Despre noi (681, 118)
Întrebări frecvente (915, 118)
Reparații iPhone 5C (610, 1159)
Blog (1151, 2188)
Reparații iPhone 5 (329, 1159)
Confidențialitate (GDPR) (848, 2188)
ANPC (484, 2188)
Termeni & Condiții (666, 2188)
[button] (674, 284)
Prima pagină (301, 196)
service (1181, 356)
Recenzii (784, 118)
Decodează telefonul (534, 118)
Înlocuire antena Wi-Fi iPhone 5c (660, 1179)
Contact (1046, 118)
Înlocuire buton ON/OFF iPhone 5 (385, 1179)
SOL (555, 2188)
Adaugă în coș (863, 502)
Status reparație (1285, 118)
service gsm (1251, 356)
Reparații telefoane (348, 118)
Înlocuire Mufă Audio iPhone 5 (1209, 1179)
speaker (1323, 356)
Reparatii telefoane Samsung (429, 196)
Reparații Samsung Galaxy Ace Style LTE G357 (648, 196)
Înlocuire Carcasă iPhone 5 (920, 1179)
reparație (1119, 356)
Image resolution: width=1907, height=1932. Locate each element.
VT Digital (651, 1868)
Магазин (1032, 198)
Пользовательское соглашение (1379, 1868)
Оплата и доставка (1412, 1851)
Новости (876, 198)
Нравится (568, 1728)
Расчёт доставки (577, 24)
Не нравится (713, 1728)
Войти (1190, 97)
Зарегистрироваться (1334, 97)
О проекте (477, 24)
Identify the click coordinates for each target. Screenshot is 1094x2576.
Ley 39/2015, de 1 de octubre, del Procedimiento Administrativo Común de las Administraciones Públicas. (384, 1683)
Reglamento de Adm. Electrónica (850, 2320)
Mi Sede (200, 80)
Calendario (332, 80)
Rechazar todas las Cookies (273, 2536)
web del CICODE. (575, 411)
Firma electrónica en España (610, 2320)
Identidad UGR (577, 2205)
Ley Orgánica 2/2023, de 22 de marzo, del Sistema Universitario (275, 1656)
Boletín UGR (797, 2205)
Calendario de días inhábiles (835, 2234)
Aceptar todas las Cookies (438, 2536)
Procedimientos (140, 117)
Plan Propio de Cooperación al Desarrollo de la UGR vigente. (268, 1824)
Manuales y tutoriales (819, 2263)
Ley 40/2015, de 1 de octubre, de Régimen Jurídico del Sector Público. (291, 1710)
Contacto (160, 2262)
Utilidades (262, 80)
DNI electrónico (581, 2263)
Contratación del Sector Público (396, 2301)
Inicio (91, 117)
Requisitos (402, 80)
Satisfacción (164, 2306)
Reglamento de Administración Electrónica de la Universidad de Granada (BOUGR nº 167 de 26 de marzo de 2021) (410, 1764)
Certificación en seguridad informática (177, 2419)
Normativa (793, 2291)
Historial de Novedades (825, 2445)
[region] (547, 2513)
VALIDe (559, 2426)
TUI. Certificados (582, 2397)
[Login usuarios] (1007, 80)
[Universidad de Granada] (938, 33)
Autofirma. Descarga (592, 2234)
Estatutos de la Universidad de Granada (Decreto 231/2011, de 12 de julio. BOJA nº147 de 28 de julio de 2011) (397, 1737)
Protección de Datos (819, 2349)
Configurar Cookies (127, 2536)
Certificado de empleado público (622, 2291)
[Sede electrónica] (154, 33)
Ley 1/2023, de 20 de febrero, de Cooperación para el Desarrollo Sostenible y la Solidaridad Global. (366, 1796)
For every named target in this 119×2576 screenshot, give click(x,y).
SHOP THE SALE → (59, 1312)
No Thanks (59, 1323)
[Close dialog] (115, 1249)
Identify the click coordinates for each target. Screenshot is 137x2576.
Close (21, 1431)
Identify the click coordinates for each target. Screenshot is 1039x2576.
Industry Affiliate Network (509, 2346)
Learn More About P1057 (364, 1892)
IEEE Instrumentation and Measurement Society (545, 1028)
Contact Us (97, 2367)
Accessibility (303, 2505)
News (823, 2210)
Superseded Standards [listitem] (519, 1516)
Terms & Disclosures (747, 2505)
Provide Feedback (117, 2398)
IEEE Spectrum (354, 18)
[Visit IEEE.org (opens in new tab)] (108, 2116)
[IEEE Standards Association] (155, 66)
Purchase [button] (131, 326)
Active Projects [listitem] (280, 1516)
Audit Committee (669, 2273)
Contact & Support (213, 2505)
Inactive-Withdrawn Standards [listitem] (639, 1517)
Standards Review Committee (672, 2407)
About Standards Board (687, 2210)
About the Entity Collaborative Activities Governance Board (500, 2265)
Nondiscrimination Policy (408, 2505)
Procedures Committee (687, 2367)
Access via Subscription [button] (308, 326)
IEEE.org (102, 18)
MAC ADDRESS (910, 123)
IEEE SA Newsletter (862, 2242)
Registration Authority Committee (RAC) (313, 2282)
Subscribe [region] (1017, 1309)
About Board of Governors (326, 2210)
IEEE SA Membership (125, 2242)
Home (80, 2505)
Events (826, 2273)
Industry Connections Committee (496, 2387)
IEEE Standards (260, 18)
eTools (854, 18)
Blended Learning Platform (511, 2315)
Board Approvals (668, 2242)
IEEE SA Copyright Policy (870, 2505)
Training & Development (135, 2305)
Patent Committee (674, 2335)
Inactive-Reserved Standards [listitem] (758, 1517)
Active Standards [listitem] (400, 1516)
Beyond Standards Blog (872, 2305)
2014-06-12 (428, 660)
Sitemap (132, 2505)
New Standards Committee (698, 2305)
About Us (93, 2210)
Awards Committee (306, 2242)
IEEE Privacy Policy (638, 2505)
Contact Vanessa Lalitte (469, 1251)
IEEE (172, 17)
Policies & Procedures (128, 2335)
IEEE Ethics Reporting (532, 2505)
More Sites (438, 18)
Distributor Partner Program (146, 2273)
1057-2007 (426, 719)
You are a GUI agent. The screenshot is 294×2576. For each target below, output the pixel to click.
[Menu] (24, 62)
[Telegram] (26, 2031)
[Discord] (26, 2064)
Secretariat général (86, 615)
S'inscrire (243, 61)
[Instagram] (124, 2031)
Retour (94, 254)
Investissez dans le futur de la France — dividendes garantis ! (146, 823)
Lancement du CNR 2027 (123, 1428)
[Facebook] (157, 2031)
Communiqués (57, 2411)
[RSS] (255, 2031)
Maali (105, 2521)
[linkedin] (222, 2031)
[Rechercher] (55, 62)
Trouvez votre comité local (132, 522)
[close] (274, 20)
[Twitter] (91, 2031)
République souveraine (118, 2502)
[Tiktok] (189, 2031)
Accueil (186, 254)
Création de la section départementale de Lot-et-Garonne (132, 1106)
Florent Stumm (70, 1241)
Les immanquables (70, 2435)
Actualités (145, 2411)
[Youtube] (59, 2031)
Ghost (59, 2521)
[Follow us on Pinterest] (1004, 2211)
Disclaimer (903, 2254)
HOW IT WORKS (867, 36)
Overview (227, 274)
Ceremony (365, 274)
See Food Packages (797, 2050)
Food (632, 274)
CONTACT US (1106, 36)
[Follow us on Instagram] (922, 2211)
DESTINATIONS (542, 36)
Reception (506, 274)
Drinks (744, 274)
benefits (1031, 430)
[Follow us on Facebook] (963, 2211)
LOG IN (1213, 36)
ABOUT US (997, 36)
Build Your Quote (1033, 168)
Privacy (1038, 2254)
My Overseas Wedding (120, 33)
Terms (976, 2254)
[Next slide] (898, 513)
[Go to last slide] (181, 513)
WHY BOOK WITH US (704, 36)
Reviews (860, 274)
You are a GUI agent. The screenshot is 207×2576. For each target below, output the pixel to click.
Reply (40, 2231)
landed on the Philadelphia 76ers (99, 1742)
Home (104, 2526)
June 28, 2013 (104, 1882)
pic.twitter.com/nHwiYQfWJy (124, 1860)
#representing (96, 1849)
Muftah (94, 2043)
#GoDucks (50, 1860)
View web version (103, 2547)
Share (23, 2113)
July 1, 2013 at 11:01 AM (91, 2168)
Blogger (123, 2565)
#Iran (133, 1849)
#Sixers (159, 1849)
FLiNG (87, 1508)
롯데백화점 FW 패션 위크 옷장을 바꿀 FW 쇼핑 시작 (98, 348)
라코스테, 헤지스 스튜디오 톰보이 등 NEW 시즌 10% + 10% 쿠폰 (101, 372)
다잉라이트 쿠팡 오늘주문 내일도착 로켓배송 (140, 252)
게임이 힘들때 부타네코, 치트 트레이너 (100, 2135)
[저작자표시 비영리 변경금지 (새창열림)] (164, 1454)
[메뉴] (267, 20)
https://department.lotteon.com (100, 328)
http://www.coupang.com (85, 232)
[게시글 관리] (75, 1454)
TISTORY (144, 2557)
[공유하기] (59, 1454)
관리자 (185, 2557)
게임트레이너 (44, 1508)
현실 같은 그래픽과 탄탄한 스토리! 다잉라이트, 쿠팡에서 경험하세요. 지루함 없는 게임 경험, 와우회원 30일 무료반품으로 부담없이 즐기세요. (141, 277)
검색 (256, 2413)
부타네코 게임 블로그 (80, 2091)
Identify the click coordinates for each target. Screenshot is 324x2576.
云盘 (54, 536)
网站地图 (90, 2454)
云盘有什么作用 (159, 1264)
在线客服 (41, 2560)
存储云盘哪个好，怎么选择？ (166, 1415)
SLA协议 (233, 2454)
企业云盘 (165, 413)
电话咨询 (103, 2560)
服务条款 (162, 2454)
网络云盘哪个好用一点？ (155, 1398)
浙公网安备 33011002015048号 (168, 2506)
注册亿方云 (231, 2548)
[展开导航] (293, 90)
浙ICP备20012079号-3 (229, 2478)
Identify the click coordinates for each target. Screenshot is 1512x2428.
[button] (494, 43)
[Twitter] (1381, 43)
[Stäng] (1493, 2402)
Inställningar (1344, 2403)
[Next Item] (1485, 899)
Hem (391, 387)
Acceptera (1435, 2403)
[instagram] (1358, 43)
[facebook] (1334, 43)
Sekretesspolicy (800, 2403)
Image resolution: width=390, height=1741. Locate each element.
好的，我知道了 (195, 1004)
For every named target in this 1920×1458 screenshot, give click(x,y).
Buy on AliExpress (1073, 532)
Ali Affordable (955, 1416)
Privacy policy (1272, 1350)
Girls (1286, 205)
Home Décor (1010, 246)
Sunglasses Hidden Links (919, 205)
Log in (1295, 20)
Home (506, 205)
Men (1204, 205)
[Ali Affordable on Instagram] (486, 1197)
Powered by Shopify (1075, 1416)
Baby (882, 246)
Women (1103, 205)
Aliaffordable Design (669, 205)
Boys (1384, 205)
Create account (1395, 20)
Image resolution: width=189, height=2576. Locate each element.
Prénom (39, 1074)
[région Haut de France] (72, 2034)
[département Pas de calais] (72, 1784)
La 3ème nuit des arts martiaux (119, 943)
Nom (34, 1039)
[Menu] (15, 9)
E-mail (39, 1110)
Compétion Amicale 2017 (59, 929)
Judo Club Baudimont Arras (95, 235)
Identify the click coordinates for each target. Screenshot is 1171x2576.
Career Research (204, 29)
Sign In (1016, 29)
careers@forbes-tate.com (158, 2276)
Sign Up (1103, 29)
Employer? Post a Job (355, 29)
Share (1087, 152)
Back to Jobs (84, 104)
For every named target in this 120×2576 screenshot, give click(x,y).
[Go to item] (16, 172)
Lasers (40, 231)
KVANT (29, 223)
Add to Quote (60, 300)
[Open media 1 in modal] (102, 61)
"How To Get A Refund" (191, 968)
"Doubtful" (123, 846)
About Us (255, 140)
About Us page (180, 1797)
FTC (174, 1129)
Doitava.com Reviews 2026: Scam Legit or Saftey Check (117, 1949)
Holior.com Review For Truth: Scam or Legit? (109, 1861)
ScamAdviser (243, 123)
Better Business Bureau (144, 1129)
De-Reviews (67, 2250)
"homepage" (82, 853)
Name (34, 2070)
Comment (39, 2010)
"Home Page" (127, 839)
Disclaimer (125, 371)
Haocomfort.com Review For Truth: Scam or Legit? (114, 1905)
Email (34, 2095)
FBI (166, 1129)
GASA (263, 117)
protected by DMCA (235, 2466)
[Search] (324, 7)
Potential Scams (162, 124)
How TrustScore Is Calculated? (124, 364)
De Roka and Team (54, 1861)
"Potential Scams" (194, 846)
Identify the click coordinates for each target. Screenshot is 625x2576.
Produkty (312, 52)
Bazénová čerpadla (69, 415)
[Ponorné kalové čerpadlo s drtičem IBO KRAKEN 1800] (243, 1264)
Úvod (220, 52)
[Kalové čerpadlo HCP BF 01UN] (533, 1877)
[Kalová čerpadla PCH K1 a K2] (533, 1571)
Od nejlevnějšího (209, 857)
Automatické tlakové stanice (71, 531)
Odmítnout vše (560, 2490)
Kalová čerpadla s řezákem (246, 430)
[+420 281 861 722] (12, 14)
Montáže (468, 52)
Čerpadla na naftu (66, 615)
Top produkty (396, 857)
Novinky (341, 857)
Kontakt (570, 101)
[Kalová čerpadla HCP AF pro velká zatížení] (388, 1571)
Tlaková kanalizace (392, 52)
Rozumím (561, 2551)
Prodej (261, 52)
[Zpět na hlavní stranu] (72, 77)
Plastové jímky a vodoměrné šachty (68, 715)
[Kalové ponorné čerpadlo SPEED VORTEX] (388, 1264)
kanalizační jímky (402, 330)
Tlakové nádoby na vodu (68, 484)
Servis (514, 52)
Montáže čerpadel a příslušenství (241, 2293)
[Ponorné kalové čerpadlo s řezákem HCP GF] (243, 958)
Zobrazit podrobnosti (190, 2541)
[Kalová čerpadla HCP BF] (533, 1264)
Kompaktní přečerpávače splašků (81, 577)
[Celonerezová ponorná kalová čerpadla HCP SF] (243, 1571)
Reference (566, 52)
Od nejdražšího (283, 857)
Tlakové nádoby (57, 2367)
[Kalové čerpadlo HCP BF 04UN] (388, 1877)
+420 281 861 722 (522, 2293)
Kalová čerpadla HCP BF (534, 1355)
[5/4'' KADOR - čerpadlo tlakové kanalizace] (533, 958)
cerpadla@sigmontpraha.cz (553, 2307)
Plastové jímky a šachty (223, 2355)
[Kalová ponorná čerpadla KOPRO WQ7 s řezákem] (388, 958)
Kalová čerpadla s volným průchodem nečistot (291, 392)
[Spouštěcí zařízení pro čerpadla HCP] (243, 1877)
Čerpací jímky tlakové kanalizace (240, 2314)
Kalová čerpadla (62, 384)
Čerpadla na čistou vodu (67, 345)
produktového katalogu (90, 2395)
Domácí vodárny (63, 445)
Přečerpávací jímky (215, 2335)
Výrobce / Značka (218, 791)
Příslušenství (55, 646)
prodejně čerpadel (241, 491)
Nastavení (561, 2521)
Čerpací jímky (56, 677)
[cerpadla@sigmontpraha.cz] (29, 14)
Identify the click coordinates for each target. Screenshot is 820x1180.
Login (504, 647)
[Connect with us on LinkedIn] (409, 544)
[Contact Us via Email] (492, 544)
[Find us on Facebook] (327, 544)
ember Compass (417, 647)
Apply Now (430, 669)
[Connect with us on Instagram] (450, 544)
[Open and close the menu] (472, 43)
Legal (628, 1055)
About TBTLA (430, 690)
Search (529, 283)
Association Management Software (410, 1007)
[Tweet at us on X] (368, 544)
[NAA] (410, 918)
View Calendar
───
## Problem statement
The first line of the entries above marks where to begin; repeat each line exactly through the one that contains "Prima pagină (301, 196)", and include that line.

## Result below
Despre noi (681, 118)
Întrebări frecvente (915, 118)
Reparații iPhone 5C (610, 1159)
Blog (1151, 2188)
Reparații iPhone 5 (329, 1159)
Confidențialitate (GDPR) (848, 2188)
ANPC (484, 2188)
Termeni & Condiții (666, 2188)
[button] (674, 284)
Prima pagină (301, 196)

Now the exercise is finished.